Family A day early
A mix of type one and two winter climbing fun for two teenagers on Mount Taranaki.
They’d been to the summit of Mount Taranaki once before, back in January 2010 when Ed was nine and Will seven. But that had been in summer conditions via Fanthams Peak. With the July school holidays upon us I figured some time in crampons would be much more valuable than yet more screen time.
The biggest climbing challenge in these globally warming times seems to be picking the weather window. I’d been keeping an eye on the forecasts for a week or so and it looked like either Monday or Tuesday would be the best bets. The forecasts for both days were near identical. A big storm event was due to hit on Wednesday, which proved to be the case. With very thin snow and ice conditions and a snow line at about 1,550 metres on Taranaki, the avalanche risk was graded low before the storm. Post storm Taranaki and the central volcanoes were graded high, while all the south Island mountains were just moderate or considerable. So I was right about doing something before the storm at least.
Given how much the forecasts change as the days roll by I figured I’d go for the Monday, so Sunday afternoon saw us trudging up the Puffer beneath Tahurangi Lodge in patchy drizzle. The first signs of snow only started to appear as we reached the Lodge at 1,510 metres.
We were alone at the Lodge, so had plenty of room to practise roping up, prusiking, self-arrest body stance and harness and crampon installation. As we did this, outside the wind howled and sleet rattled. The first sign of an improvement was my Suunto registering a rise in barometric pressure. Then, in the early morning the wind dropped and the summit peeked through clearing cloud.
We set out at 8am as an orange sun broke through low clouds. The first couple of hundred metres were on rock and patchy snow, so I was keen that visibility was good for the boys as they became acquainted with those unfamiliar metal fangs strapped to their feet. They did well and we were soon at the bottom of the Lizard, spotting rime covered poles above.
Below the staircase before the Lizard.
I’ve been up this standard route twice before in winter but, due to the thin conditions this time, the poles were much more prominent. Swirling cirrus fingers reaching out over the summit suggested that a nice easy-to-follow handrail on the descent would be reassuring. I assumed, wrongly as we soon discovered, that the poles marked the route I’d been up before over easy terrain into the summit crater. So off we went, smashing off ever larger rime chunks as we went, so the orange tipped poles were easier to spot on our descent.
It wasn’t long before blue sky became white. We made steady progress free climbing and I was happy to let my teenagers do their share of step plugging. At about 2,200 metres, the gradient increased and the surface became less snow and more ice. Time to rope up and for Dad to lead.
By now visibility was poor, so it took a while for it to dawn on me that the route we were following was unfamiliar to me and leading us into some much more exposed terrain than I’d expected. I found out later that we were on the summer route, which leads up into bluffs on the Shark’s Tooth side of the crater.
At 2,470 metres I reached a snowy shelf about a metre and half wide, with ice cliffs above and below. Then the snow squalls started. Ed and Will looked somewhat unenthused and I felt a heightened burden of responsibility.

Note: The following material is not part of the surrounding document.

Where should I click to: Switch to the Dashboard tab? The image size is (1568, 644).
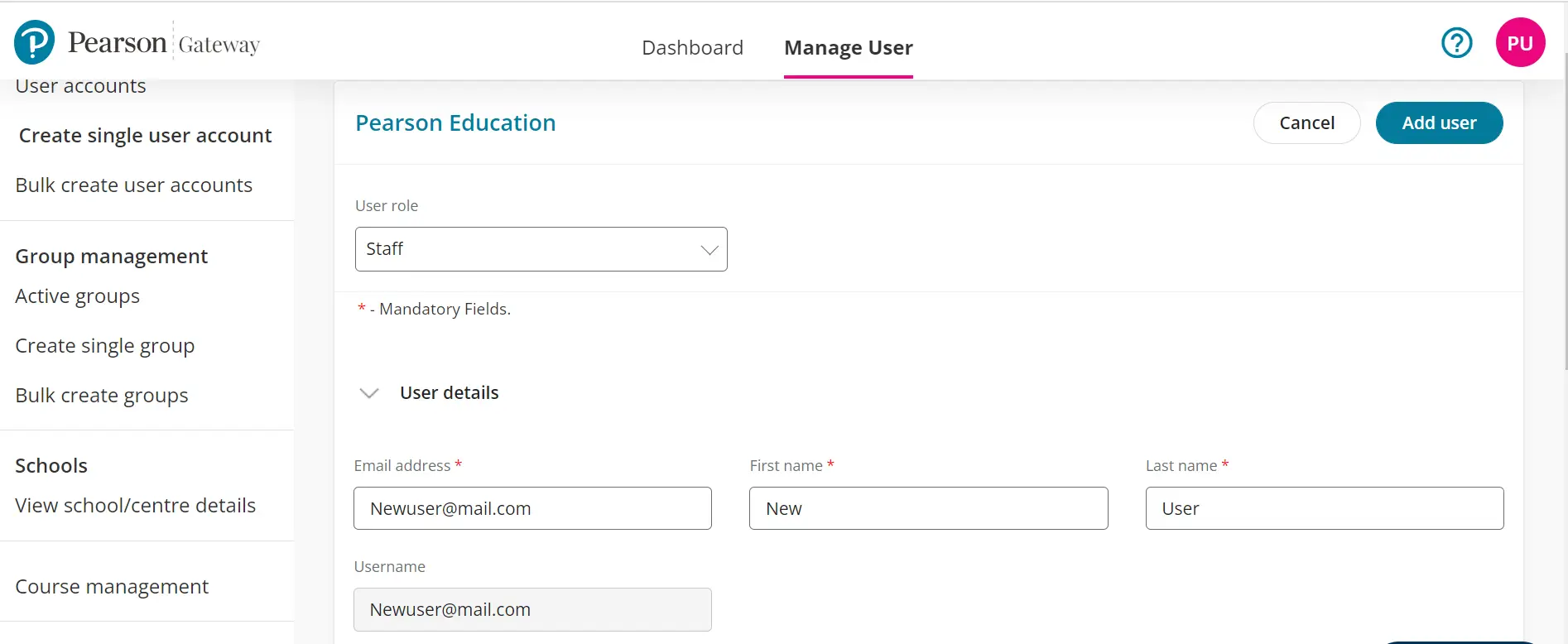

So I secured them both to the base of the final pole on the route, then went ahead up an exposed little section to see what lay ahead. Just over a rise I could see further shelving leading down on to the crater floor – we were near as damnit but, in the deteriorating conditions, we all agreed that going on was not a smart idea. In such poor viz it would also be rather pointless.
But in the clouds there turned out to be a silver lining – the boys had their first encounter with pitching as I belayed them down the steepest section just beneath our turnaround point. This also challenged me – I’m not experienced at dealing with three on a rope. It took longer than any of us would have liked to execute three pitches, but now the boys know what I mean by “type two fun”.
One factor in our favour was that it wasn’t actually that cold. During our entire time on the climb our drink bladder tubes never froze up.
As the gradient eased again we quickened our descent, simil-climbing for a couple of hundred vertical metres, before shedding and packing the rope. We arrived back at the Lodge just as a big bright rainbow arched overhead. Our excursion had taken a little under seven hours – longer than anticipated, but still leaving just enough time to warm up, repack and drop the remaining 600 metres to the car before dark.
That evening type two joy kicked in as the boys tucked in to large steaks at the Black Harp in New Plymouth. We hadn’t summited, but we’d had a learning-rich day on a mountain in winter. I had to keep repeating this to myself as we drove south past the mountain next morning in perfect bluebird conditions. Tuesday would’ve been a cruisy summit day – too cruisy I reassured myself.